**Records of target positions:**
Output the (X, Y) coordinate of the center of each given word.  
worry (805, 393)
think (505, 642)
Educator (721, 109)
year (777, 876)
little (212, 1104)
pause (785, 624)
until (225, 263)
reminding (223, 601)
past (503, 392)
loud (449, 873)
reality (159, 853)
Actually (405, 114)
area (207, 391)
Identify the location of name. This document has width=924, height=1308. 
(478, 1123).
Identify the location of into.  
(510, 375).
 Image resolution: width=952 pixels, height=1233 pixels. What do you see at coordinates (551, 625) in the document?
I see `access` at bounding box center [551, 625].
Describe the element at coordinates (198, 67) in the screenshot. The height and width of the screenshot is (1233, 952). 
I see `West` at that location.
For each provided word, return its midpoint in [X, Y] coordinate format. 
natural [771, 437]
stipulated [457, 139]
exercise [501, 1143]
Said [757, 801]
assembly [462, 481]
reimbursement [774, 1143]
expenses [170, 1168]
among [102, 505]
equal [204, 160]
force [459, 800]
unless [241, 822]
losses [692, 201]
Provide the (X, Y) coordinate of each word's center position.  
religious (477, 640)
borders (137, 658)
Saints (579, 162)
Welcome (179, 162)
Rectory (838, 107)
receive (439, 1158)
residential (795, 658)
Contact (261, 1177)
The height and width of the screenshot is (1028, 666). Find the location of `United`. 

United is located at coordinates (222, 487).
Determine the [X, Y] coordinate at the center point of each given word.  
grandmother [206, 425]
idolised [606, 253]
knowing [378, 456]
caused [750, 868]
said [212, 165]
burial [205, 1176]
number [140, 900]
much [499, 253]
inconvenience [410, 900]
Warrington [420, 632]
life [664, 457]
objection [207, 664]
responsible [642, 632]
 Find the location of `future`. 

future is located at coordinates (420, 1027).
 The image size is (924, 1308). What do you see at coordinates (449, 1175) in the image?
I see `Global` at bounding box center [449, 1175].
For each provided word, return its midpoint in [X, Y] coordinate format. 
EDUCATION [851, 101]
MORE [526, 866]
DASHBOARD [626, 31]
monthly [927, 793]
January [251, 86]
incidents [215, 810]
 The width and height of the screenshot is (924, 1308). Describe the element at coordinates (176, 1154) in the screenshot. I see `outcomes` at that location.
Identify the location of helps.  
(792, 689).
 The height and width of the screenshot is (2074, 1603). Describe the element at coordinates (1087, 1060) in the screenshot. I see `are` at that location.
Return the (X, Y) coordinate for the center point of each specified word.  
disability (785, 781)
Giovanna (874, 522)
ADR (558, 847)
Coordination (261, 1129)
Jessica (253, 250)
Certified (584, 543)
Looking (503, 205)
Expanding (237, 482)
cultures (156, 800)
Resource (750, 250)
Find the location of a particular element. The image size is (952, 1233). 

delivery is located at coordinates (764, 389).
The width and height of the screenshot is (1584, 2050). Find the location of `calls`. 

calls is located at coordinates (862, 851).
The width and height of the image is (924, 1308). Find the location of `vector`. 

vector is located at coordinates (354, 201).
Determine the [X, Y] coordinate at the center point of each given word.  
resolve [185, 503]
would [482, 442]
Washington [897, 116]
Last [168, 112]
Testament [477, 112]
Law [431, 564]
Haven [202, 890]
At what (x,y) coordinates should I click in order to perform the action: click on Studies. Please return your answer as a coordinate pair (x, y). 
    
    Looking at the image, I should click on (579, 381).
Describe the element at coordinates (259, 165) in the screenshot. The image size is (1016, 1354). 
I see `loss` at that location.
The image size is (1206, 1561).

**OBJECTIVE:**
Retype every one of the records above line for line, keeping each character as it stands.

**FULL ANSWER:**
Output the (X, Y) coordinate of the center of each given word.  
worry (805, 393)
think (505, 642)
Educator (721, 109)
year (777, 876)
little (212, 1104)
pause (785, 624)
until (225, 263)
reminding (223, 601)
past (503, 392)
loud (449, 873)
reality (159, 853)
Actually (405, 114)
area (207, 391)
Identify the location of name. This document has width=924, height=1308. 
(478, 1123).
Identify the location of into.  
(510, 375).
 Image resolution: width=952 pixels, height=1233 pixels. What do you see at coordinates (551, 625) in the document?
I see `access` at bounding box center [551, 625].
Describe the element at coordinates (198, 67) in the screenshot. The height and width of the screenshot is (1233, 952). 
I see `West` at that location.
For each provided word, return its midpoint in [X, Y] coordinate format. 
natural [771, 437]
stipulated [457, 139]
exercise [501, 1143]
Said [757, 801]
assembly [462, 481]
reimbursement [774, 1143]
expenses [170, 1168]
among [102, 505]
equal [204, 160]
force [459, 800]
unless [241, 822]
losses [692, 201]
Provide the (X, Y) coordinate of each word's center position.  
religious (477, 640)
borders (137, 658)
Saints (579, 162)
Welcome (179, 162)
Rectory (838, 107)
receive (439, 1158)
residential (795, 658)
Contact (261, 1177)
The height and width of the screenshot is (1028, 666). Find the location of `United`. 

United is located at coordinates (222, 487).
Determine the [X, Y] coordinate at the center point of each given word.  
grandmother [206, 425]
idolised [606, 253]
knowing [378, 456]
caused [750, 868]
said [212, 165]
burial [205, 1176]
number [140, 900]
much [499, 253]
inconvenience [410, 900]
Warrington [420, 632]
life [664, 457]
objection [207, 664]
responsible [642, 632]
 Find the location of `future`. 

future is located at coordinates (420, 1027).
 The image size is (924, 1308). What do you see at coordinates (449, 1175) in the image?
I see `Global` at bounding box center [449, 1175].
For each provided word, return its midpoint in [X, Y] coordinate format. 
EDUCATION [851, 101]
MORE [526, 866]
DASHBOARD [626, 31]
monthly [927, 793]
January [251, 86]
incidents [215, 810]
 The width and height of the screenshot is (924, 1308). Describe the element at coordinates (176, 1154) in the screenshot. I see `outcomes` at that location.
Identify the location of helps.  
(792, 689).
 The height and width of the screenshot is (2074, 1603). Describe the element at coordinates (1087, 1060) in the screenshot. I see `are` at that location.
Return the (X, Y) coordinate for the center point of each specified word.  
disability (785, 781)
Giovanna (874, 522)
ADR (558, 847)
Coordination (261, 1129)
Jessica (253, 250)
Certified (584, 543)
Looking (503, 205)
Expanding (237, 482)
cultures (156, 800)
Resource (750, 250)
Find the location of a particular element. The image size is (952, 1233). 

delivery is located at coordinates (764, 389).
The width and height of the screenshot is (1584, 2050). Find the location of `calls`. 

calls is located at coordinates (862, 851).
The width and height of the image is (924, 1308). Find the location of `vector`. 

vector is located at coordinates (354, 201).
Determine the [X, Y] coordinate at the center point of each given word.  
resolve [185, 503]
would [482, 442]
Washington [897, 116]
Last [168, 112]
Testament [477, 112]
Law [431, 564]
Haven [202, 890]
At what (x,y) coordinates should I click in order to perform the action: click on Studies. Please return your answer as a coordinate pair (x, y). 
    
    Looking at the image, I should click on (579, 381).
Describe the element at coordinates (259, 165) in the screenshot. The image size is (1016, 1354). 
I see `loss` at that location.
The image size is (1206, 1561).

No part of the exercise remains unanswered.